Artículos de Piel Los Favoritos (B’Leather), Dominican Republic
The Bermúdez family has been creating jobs and promoting exports in the city of Santiago in the Dominican Republic for nearly 160 years. The family has been in the leather business since 1940 and now focuses exclusively on the export market, making finished leather for big-name footwear and automotive clients.
Businesses in Santiago in the Dominican Republic, Santiago de los Caballeros to give it its full, traditional name, are used to fending for themselves. It’s an industrial city, home to garment manufacturers, rum and tobacco companies, footwear manufacturers and, to supply them with leather, a tannery, Artículos de Piel.Artículos de Piel, with its brand B’Leather is part of a wider industrial group owned by the Bermúdez family (the source of the B in the brand’s name). The family arrived in the Dominican Republic from Venezuela in 1848 and set up a distillery to make rum, using a natural resource, the sugar cane that abounds on the island the country shares with Haiti, to make a high-class product that is desired all over the world. The grandfather of current company president, Aquiles Bermúdez, decided in 1940 that he too could use a natural resource, cattle hides and goatskins, to make another desirable product and a tannery was born.
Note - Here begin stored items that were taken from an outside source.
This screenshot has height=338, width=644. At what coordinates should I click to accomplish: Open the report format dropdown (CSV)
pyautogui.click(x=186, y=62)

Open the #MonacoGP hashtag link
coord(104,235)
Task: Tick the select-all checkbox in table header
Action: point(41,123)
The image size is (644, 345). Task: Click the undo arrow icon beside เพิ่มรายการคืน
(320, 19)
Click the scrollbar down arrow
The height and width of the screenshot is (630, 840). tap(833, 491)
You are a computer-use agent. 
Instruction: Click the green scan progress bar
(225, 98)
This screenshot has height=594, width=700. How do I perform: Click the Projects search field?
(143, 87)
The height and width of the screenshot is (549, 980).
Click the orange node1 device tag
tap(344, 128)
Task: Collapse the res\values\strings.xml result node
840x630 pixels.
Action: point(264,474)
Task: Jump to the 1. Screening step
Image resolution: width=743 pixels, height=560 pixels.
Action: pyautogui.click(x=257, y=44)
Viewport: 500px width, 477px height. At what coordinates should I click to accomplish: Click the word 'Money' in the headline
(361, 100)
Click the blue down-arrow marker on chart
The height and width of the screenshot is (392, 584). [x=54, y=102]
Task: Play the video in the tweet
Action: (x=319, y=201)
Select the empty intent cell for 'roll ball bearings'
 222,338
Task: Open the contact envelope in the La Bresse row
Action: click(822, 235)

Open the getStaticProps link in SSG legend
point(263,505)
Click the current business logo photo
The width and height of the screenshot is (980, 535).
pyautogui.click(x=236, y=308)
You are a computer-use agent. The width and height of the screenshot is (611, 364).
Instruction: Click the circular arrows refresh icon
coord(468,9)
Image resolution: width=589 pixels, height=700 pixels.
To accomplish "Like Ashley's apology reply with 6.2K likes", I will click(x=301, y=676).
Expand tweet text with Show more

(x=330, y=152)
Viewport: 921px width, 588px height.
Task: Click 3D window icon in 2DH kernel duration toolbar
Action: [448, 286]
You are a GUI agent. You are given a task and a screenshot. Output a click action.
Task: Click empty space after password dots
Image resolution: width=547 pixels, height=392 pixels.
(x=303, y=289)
Self-sufficiency drove the citizens of Santiago to build and run their own airport; it is still a private concern. It also drove widespread support for free zones, in which industrial operators can devote themselves to exports without worrying about duties, either on any material they bring in or on anything they produce for customers overseas. There are free zones in many parts of the country, enough for them to have their own business association (it has 572 members; Aquiles Bermúdez is its president).
Just as with the airport, a consortium of manufacturers in free zones around Santiago is currently engaged in developing a new container port at a place called Manzanillo, close to the border with Haiti. The capacity of the existing port in the area, at Puerto Plata, is limited and large loads often have to sail all the way round to the capital, Santo Domingo, which is several hours away from the tannery by road.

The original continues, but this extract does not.